Quoted passage:
• • • •

The UX research tasks you can let AI help with

And what I believe you’ll always do yourself

By
Caitlin Sullivan
June 3, 2024
The UX research tasks you can let AI help with

In the past year, AI has been inserted into nearly every tool for customer insights. 

There are tools that find pain points in customer calls, platforms that write your insights and roadmaps for you, and even services that run user sessions while you’re bouldering (or whatever you’re doing if you’re not running your own research).

But with huge trends, come huge variations in quality.

How well does AI actually help us with customer research, and which tasks does it do for us best? 

I’ve spent significant time this year testing tools and experimenting with AI in my own workflows. 

With my experience so far, I want to help you:

  • Get an overview of the AI landscape 
  • Understand where it’s worth your time to integrate AI into your own work
  • Highlight whether we can trust AI’s help or not

The landscape of AI for customer research 

I recently saw a survey on LinkedIn that showed 70-80% of UX Researchers are using AI at work.

And yet, no one I’ve talked to about AI is using it consistently. 

Most UX Researchers and Product people I know don’t understand what tasks to use AI for, and how well they can trust it to do the work. It feels like there’s a new tool every week, and most of us don’t have time to evaluate them all. 

But in replies to my own LinkedIn posts about AI, the most common questions I get about its use are:

  • “What kind of tasks are you finding AI best for?”
  • “How well does AI do the job?”
  • “I’ve tried [tool] and its transcripts were terrible. Have you found anything better than that?”

Over many months and experiments, I’ve pushed tools to the limits with sessions and content in three languages: English (the most common language for AI), German (also a commonly handled language), and Swedish (not so common). 

In all my testing, I’ve looked at tasks that tools are trying to carry out, tasks where I find AI most helpful, and tasks where I believe AI is a long way from being valuable.

Which tasks are AI tools trying to take over?

Naturally, the AI tools available so far try to help one or more specific steps of a typical research process:

  • 🧑‍💻 Desk research
  • 🗺 Planning research
  • 🙋‍♀️ Moderating sessions
  • 📝 Transcribing, notes, and summaries
  • 💡 Research analysis and themes, insights
  • 🔀 Combining input from multiple sources
  • 🛣️ Turning output into product plans

Some tools focus exclusively on one core task from that list. Others try to do many of them at once. But how well are they doing those tasks across the board?

The good, the bad & the ugly of AI Research tools

Right now…it’s mostly bad and ugly.

Transcription and note-taking are two related tasks that many AI tools attempt to do. Unfortunately, I’ve found very few that do a decent job. There are fewer still that do well with languages other than English.

For transcribing and taking helpful notes, I give even the best AI tools a rating of 7/10. That may sound harsh, but when it comes to research, accuracy matters.

If we can’t capture a participant’s words and expressions correctly, our subsequent analysis and insights fall apart.

While I would love to remove myself from the tedious step of transcribing sessions and checking my notes, I can’t completely do that yet. No tool is currently able to document language well enough for me to trust it fully. I also want to check its work.

There’s a chain of dependencies here, so if transcriptions are imperfect, then notes will be, too, as will summaries, insights statements, and prioritization of which observations and insights to work with in the product.

The farther away from common languages like English you get, the worse this becomes. Rarer languages have far less support. Looking for Norwegian or Cantonese? You’re out of luck. I’ve had some entertaining experiences with Swedish transcripts, but the current state of AI here doesn’t even replace my Swedish-as-a-second-language ability.

• • • •

Stored data:
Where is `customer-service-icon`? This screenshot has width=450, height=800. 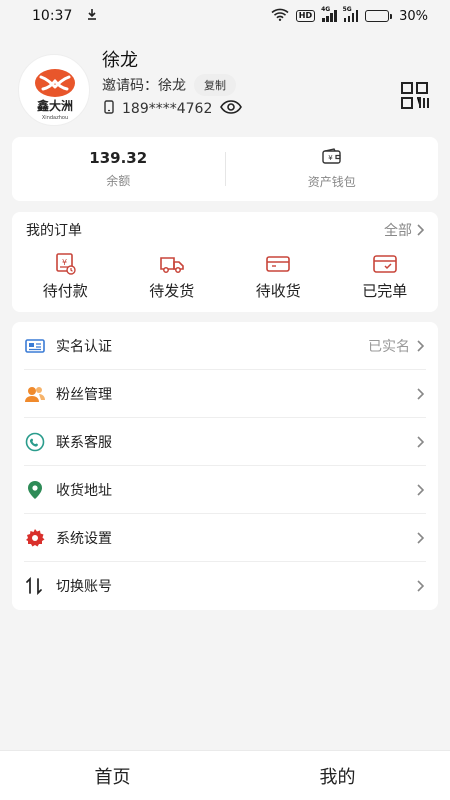
customer-service-icon is located at coordinates (35, 442).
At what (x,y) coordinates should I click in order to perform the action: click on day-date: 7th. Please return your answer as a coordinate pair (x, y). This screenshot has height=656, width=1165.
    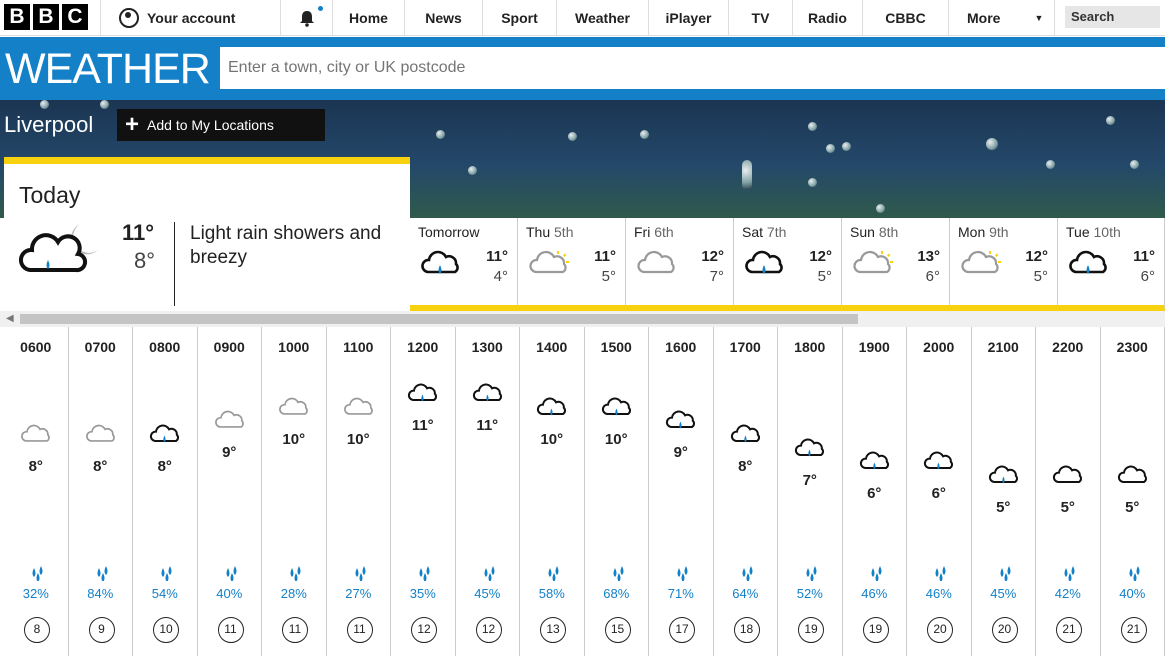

• • • •

List of tasks:
[a] Turn the paragraph in the article on AI for UX research that begins "There's a chain of dependencies here" into a short list that keeps its main facts.
[b] In the article on AI for UX research, what rating does the author give even the best AI tools for transcribing and taking helpful notes?
[c] Please retype the stretch of the article on AI for UX research from "In the past" through "for us best?".

Solutions:
[a]
Imperfect transcriptions pass their flaws along a chain of dependencies to:
- notes
- summaries
- insights statements
- prioritization of which observations and insights to work with in the product

[b] 7/10

[c]
In the past year, AI has been inserted into nearly every tool for customer insights. 

There are tools that find pain points in customer calls, platforms that write your insights and roadmaps for you, and even services that run user sessions while you’re bouldering (or whatever you’re doing if you’re not running your own research).

But with huge trends, come huge variations in quality.

How well does AI actually help us with customer research, and which tasks does it do for us best?